WTBA·Apr 23, 2026·3 min read

WTBA Q1: Can 33% EPS Growth and 2.59% NIM Sustain Through Rising Credit Costs?

West Bancorporation reported Q1 2026 diluted EPS of $0.61, up 33% year-over-year, with net interest margin at 2.59% and efficiency ratio at 49.85%. The board maintained its $0.25 quarterly dividend, representing a sustainable 41% payout ratio. The key question for Q2 is whether credit quality can sustain this earnings momentum as the loan book matures.

WTBA Q1: Can 33% EPS Growth and 2.59% NIM Sustain Through Rising Credit Costs?

West Bancorporation's first quarter shows strong earnings momentum and stable margins, but the real test is whether credit quality holds as the regional bank cycle matures

Key Takeaways

West Bancorporation reported Q1 2026 results on April 23, delivering diluted EPS of $0.61 versus $0.46 in Q1 2025, a 33% year-over-year increase driven by net income growth to $10.6 million from $7.8 million. Net interest margin held at 2.59% on a fully tax-equivalent basis while the efficiency ratio improved to 49.85%, indicating operating leverage is working. The board maintained its quarterly dividend at $0.25 per share, consistent with prior quarters and representing a sustainable 41% payout ratio at current earnings. The key question for Q2 is whether credit quality can sustain this momentum as the $3.0 billion loan book seasons and regional economic conditions evolve.


West Bancorporation reported Q1 2026 earnings on April 23, 2026. Diluted EPS was $0.61, up from $0.46 in Q1 2025. Net income reached $10.6 million versus $7.8 million in the prior-year quarter.

The Two Tracked Metrics This Quarter

MetricQ1 2025Q1 2026Change
Diluted EPS$0.46$0.61+$0.15 (+33%)
Net Interest Margin (FTE)Not disclosed2.59%N/A

The 33% EPS growth reflects both top-line momentum and operating efficiency gains. The efficiency ratio of 49.85% indicates the bank is converting revenue to profit at a healthy clip for a $4.0 billion asset regional institution.

What the Numbers Tell Us

The EPS acceleration from $0.46 to $0.61 is material — this isn't a 5-10% grind higher, it's a step-function improvement. For a regional bank with $3.0 billion in gross loans and $3.3 billion in deposits, this level of earnings growth typically signals either margin expansion, credit normalization after prior reserve builds, or fee income strength. The 2.59% net interest margin is the critical context: if NIM is stable or expanding while EPS grows 33%, the driver is likely volume growth or lower credit costs rather than rate tailwinds.

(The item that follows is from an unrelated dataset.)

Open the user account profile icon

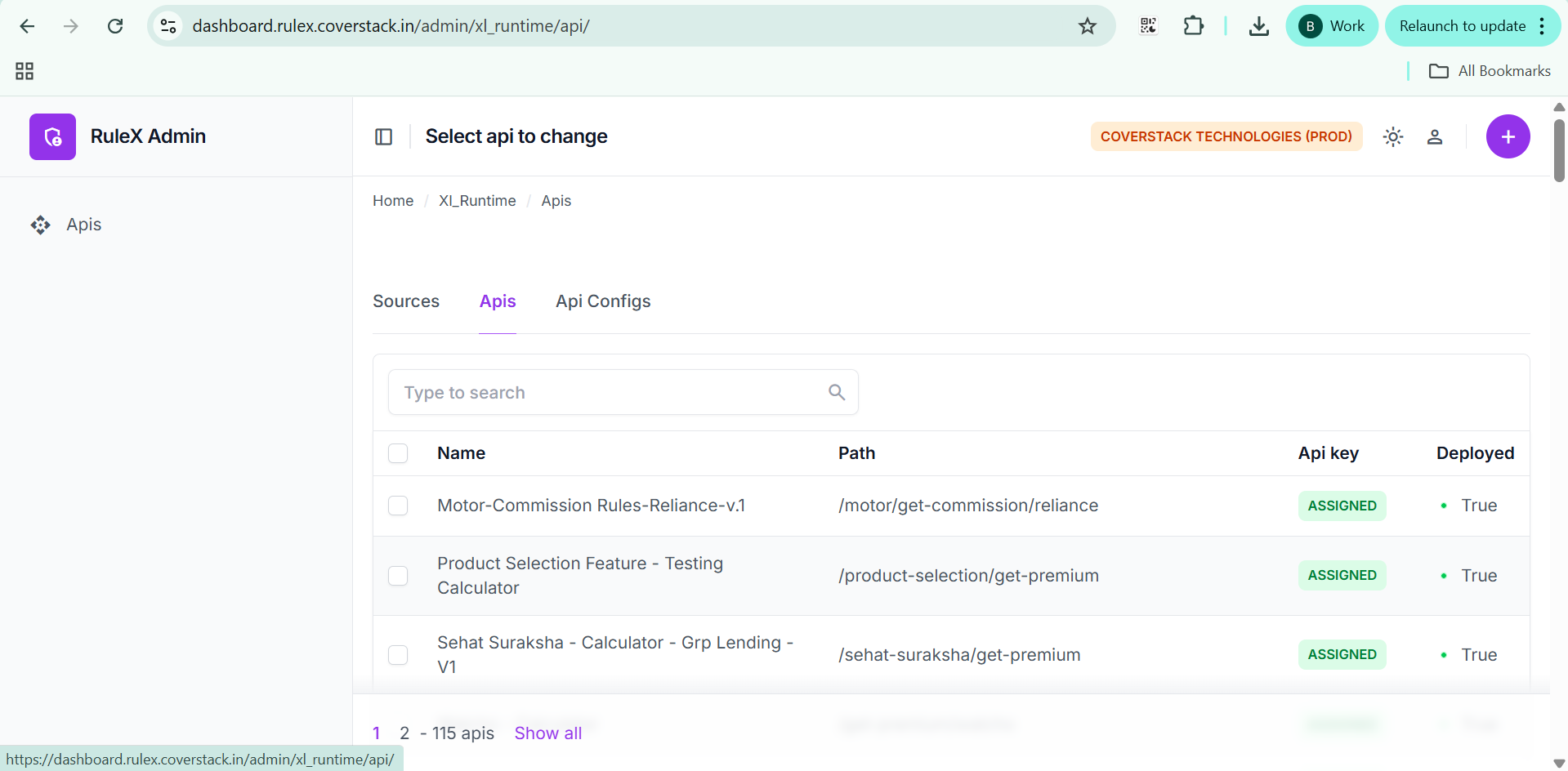point(1434,136)
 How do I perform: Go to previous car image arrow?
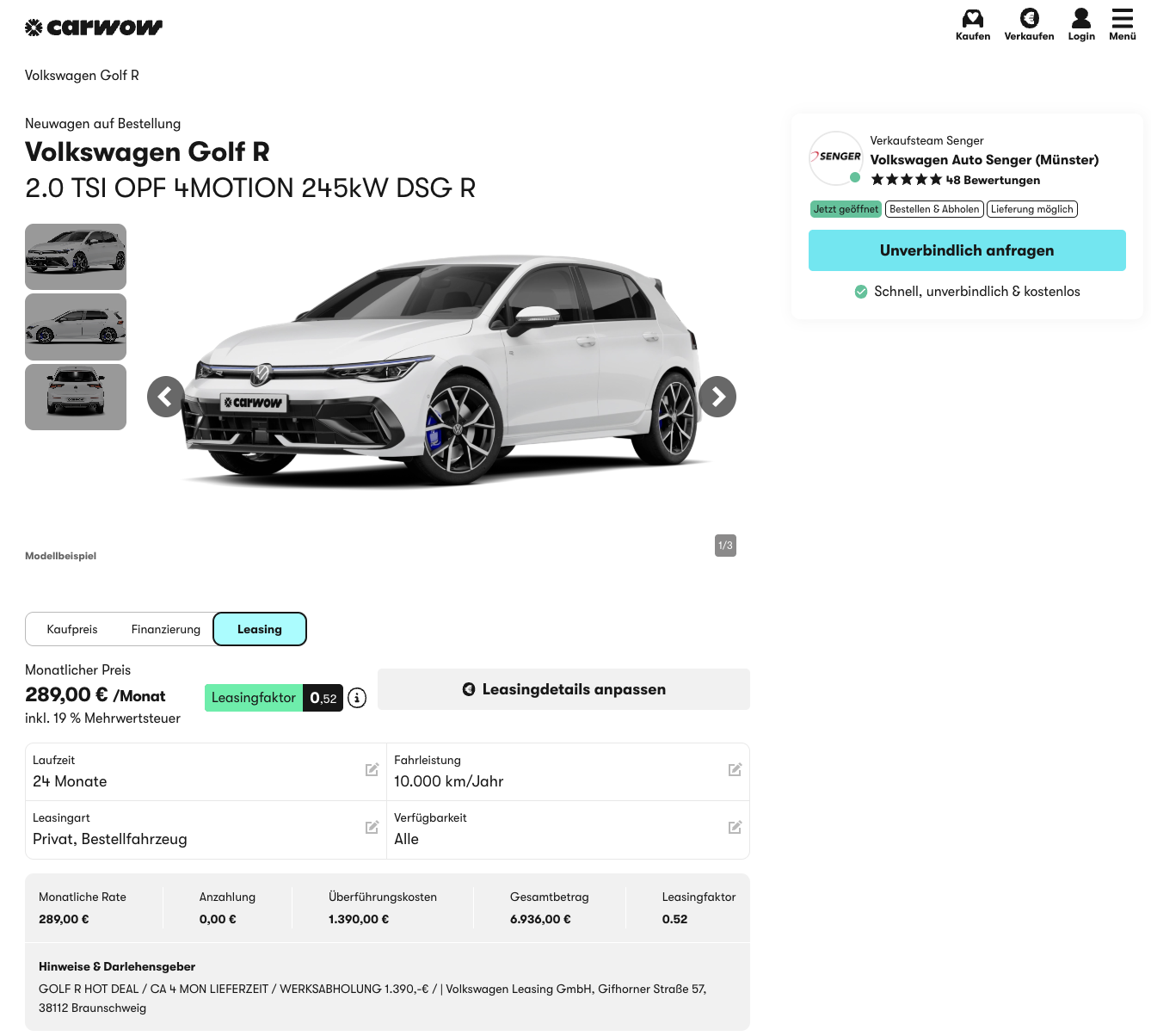pos(166,397)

The efficiency ratio at 49.85% is solid for a bank of this scale — below 50% is the threshold for well-run regional institutions. This suggests operating leverage is intact and the earnings growth isn't being diluted by expense bloat.

Dividend Sustainability: 41% Payout Ratio

The board declared a $0.25 quarterly dividend, unchanged from prior quarters. At $0.61 EPS for Q1, the payout ratio is 41% — comfortably below the 50-60% range where regional banks start to constrain capital flexibility. Annualizing Q1 EPS to $2.44 implies a $1.00 annual dividend and a 41% full-year payout ratio, leaving room for capital retention and loan growth.

What to Watch in Q2 2026

The Q2 test is credit quality. If EPS growth was driven by lower provision expense (releasing reserves or minimal net charge-offs), that tailwind may fade as the loan book seasons. Watch for: (1) provision expense as a percentage of average loans, (2) non-performing asset ratio, and (3) any commentary on commercial real estate exposure in the Iowa/Minnesota footprint. If NIM holds above 2.50% and efficiency stays below 50%, the earnings momentum is structural. If either slips, Q1 may have been a high-water mark.